Milly Tue 30-Jan-18 16:51:15

I think you are seeing problems where there aren't any. The remark about the long time you were there and did you enjoy it sounds like just a kind enquiry especially as I gather you are on your own, and the enquirer was pleased for you. You sound an excellent guest who not only helps but is tactful enough to leave the young people on their own. After all you are his mother and twice a year doesn't sound like over doing it to me. Enjoy.

GrannyEggy1 Tue 30-Jan-18 16:57:54

They probably love having , it's a long way away, so it's obvious you are not going to stay for just a few nights. I lived in the States for 6 years, and all friends and relations came to stay for at least two weeks. We loved it and every one mucked in, nobody took it for granted, it was fun. Ignore the remarks, she possibly didn't mean it the way you took it, and if she did , ignore it , you sound a great guest.

Jalima1108 Tue 30-Jan-18 17:01:06

Marmight I could have written most of your post I do the fridge first which is a family joke and then I take on the role of Widow Twankey.
Although ours didn't live with us.

Jalima1108 Tue 30-Jan-18 17:02:00

I think that two weeks is a relatively short time to stay having travelled all that distance Tennisnan

Legs55 Tue 30-Jan-18 17:34:52

I go up to Yorkshire from Devon twice a year to visit DM, 1 week is long enough for us to be together. We are both fiercely independent (she is nearly 89).

DM has been widowed for 18 years, I have been widowed for 5 years. We are both used to doing things our own way.

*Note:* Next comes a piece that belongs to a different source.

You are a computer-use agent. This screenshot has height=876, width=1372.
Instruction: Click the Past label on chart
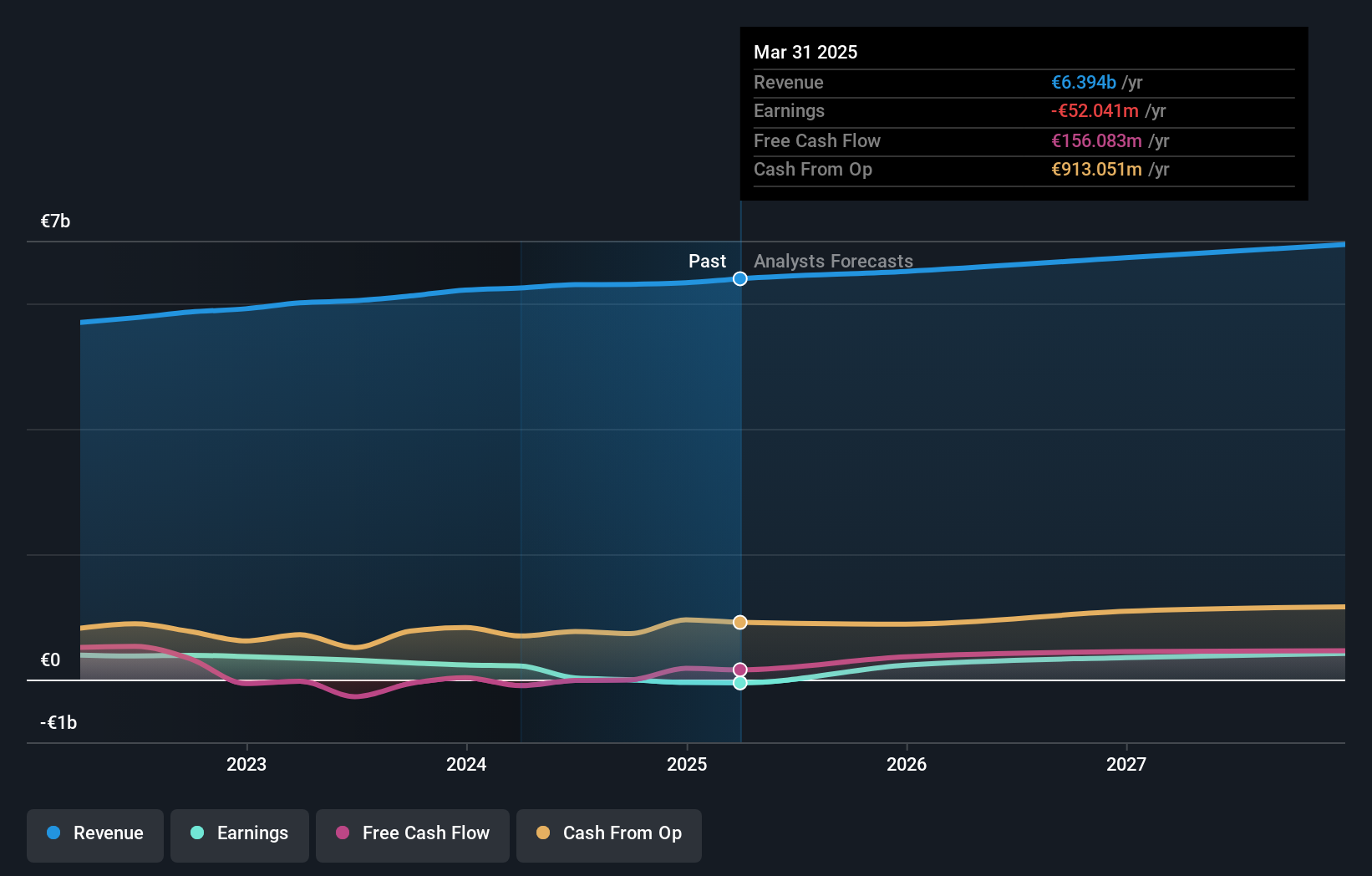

I'm sure your DS & DiL love having you there, in my experience with my family they would soon tell me if I've overstayed my welcome. You're arranging dates with them so can't see the problem.

Eilyann70 Tue 30-Jan-18 17:42:44

When my DD and DSiL and 3 children returned from the Far East, while selling up their propertyin the south and buying another, they stayed with us for 10 months. Luckily we then had a big house.Never a cross word, though kitchen times had to be worked out! Fast forward 13 years we downsized and while waiting for building work on our bungalow we spent 6 months with DD and DSiL and 4 GC.

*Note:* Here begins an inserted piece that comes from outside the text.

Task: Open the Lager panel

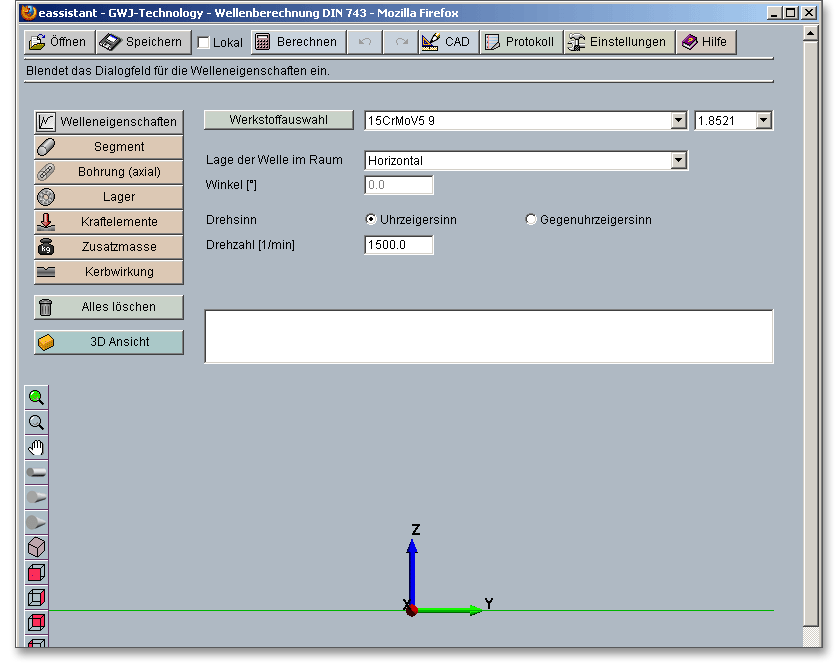Action: (109, 197)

Eilyann70 Tue 30-Jan-18 17:46:32

Meant to add - it does help if you have large house!Also do your

Eilyann70 Tue 30-Jan-18 17:48:09

family have live in help?

Sorry not god on this yet!

Eilyann70 Tue 30-Jan-18 17:51:38

or even GOOD!! Would reiterate what others have said ==talk to th

Eilyann70 Tue 30-Jan-18 17:52:15

em and ask.

grannyactivist Tue 30-Jan-18 18:06:46

"Didn't you have a really long stay last time? Did you enjoy yourself?" The first sounds like a perfectly reasonable question coming from someone who only stays herself for four days at a time, as by comparison two weeks is a long time, and I thought the second question was more along the lines of the speaker implying that she wouldn't enjoy staying that long, not a comment on how long tennis stays.
In your shoes tennisnan I wouldn't give it a second's thought. Sometimes a question has no hidden meaning. smile

eebeew Tue 30-Jan-18 20:58:41

My daughters in laws have just arrived in NZ from England and are staying for 2 months! They don’t ask they just announce their plans. My daughter works from home and finds this difficult. I suppose they feel entitled since it is so far and they are missing out on their only grandchild.

eebeew Tue 30-Jan-18 21:05:53

DD ‘s in laws have just arrived from England to NZ for 2 months. They don’t ask just announce their plans. It’s difficult as my daughter works from home. They miss their only grandchild and want to see as much of her as possible of course, but it’s too long.